_TASK STATEMENT:_
Lines from the one containing "The image size is (831, 504)." through the last line of the data below are to be returned exactly; leave out the rest.

_SUPPLIED RECORDS:_
-*-
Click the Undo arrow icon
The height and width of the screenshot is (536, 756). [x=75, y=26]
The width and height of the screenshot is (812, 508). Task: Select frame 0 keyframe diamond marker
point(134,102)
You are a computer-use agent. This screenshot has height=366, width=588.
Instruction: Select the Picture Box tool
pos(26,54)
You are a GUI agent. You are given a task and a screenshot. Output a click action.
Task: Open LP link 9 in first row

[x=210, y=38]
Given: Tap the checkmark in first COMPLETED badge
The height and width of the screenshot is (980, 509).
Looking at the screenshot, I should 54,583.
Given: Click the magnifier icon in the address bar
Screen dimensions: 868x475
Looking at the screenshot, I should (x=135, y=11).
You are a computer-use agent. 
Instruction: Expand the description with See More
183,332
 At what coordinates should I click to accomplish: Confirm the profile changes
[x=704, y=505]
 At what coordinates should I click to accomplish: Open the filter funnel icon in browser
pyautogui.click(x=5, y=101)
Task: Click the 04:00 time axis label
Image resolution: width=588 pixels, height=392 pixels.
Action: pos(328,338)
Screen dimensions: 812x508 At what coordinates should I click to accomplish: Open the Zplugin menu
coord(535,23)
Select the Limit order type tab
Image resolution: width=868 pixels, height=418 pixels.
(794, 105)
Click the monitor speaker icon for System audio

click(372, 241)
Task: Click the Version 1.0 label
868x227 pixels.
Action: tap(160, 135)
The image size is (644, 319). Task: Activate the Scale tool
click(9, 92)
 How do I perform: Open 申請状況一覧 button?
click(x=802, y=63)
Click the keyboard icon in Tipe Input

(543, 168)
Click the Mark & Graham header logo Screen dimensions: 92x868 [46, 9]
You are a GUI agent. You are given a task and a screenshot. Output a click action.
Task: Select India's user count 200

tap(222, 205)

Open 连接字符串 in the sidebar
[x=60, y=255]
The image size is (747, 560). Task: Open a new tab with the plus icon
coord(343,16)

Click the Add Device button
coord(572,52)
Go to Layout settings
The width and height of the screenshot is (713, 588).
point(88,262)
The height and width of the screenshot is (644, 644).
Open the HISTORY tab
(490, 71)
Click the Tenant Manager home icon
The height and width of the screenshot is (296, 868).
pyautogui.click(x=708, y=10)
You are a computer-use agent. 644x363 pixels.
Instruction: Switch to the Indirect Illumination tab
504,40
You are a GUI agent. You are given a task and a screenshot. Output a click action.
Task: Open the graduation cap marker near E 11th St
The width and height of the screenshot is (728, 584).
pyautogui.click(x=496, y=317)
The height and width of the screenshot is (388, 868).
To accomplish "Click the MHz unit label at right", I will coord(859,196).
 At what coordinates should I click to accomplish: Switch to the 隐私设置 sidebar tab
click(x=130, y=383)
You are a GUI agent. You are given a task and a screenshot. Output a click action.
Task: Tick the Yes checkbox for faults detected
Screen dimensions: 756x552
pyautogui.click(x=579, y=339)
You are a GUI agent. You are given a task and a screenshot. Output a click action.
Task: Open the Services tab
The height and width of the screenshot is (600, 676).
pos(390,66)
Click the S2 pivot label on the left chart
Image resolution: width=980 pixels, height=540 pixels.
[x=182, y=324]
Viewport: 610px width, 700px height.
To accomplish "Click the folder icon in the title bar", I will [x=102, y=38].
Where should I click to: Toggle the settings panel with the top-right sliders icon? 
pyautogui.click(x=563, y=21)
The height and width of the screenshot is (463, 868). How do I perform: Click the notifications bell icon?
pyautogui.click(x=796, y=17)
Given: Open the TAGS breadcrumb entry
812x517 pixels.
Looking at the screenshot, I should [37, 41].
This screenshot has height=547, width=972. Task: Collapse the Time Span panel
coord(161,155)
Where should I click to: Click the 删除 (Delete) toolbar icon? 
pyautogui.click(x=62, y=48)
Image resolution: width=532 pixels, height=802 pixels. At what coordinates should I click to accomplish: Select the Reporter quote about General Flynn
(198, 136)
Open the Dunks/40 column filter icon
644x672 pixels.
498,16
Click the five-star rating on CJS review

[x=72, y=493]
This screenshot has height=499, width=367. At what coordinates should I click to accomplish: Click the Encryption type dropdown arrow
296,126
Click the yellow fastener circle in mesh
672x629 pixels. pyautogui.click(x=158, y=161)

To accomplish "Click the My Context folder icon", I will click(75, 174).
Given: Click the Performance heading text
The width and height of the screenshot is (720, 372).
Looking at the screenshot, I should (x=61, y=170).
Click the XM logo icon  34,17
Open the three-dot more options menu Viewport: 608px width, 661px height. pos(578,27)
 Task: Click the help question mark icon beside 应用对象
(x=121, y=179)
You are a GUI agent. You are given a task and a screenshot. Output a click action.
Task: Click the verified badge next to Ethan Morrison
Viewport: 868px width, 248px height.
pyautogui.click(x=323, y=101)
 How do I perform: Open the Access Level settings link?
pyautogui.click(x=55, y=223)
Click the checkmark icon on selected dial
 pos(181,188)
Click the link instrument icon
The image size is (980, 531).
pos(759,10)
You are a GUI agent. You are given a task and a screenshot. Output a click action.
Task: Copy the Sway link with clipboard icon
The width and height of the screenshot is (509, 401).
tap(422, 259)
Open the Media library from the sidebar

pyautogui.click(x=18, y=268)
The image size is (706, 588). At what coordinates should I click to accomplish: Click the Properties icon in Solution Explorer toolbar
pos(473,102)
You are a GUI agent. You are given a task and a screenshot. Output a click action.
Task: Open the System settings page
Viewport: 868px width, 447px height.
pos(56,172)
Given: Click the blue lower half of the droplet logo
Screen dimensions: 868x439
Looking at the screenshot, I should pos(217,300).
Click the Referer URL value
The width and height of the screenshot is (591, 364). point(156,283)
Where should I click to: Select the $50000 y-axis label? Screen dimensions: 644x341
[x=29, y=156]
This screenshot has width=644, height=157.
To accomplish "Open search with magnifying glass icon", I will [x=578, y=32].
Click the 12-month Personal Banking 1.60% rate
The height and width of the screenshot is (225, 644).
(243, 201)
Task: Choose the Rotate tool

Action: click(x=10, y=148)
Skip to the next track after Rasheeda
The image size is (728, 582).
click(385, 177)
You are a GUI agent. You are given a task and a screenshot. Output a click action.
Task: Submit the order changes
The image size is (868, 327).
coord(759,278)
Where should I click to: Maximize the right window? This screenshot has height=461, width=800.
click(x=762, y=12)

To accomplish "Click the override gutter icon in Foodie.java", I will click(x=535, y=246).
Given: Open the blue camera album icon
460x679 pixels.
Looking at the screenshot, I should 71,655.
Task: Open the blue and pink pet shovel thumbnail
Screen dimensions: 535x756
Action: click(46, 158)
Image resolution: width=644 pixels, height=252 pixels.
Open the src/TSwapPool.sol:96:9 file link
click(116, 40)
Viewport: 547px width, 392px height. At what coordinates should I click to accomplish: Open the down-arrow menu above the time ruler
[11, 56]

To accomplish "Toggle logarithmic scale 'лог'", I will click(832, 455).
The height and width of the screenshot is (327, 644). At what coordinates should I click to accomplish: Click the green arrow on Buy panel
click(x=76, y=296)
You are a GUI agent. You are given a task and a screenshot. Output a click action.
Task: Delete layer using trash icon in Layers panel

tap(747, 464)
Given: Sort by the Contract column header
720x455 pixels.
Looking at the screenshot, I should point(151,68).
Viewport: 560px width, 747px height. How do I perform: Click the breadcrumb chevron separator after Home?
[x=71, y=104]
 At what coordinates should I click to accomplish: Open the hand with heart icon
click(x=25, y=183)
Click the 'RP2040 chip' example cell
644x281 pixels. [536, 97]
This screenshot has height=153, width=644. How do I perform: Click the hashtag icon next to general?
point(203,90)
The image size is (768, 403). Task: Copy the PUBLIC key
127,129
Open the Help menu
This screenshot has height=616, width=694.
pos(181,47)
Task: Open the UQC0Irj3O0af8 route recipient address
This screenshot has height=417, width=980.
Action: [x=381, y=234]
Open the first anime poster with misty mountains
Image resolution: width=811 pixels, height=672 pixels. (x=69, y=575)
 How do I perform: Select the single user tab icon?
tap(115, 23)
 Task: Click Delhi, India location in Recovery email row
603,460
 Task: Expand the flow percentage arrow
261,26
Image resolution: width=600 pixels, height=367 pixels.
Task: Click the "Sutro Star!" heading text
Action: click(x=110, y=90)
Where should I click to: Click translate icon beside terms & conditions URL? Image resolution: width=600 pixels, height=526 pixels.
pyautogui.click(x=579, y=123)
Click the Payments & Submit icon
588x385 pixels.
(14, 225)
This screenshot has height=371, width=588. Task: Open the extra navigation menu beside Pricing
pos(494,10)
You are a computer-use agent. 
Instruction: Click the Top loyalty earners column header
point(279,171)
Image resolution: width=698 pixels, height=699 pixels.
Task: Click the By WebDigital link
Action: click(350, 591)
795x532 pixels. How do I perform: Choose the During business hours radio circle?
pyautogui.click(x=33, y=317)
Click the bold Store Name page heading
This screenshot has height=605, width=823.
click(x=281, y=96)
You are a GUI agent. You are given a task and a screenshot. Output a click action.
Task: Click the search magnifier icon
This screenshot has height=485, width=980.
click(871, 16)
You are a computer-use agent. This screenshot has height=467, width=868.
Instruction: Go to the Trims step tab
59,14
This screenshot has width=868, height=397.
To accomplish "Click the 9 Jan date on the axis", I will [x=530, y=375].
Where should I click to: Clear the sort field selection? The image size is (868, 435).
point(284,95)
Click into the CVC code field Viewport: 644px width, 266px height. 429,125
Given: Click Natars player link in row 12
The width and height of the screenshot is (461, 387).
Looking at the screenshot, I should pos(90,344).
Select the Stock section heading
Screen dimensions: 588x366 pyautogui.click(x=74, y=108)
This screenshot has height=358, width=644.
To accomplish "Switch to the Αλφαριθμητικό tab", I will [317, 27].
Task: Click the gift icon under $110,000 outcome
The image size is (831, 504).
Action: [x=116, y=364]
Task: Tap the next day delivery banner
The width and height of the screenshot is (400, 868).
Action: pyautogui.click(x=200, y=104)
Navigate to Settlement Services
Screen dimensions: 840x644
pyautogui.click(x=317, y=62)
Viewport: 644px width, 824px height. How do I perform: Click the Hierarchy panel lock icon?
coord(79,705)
-*-
_TASK ANSWER:_
The image size is (831, 504).
Action: [x=116, y=364]
Task: Tap the next day delivery banner
The width and height of the screenshot is (400, 868).
Action: pyautogui.click(x=200, y=104)
Navigate to Settlement Services
Screen dimensions: 840x644
pyautogui.click(x=317, y=62)
Viewport: 644px width, 824px height. How do I perform: Click the Hierarchy panel lock icon?
coord(79,705)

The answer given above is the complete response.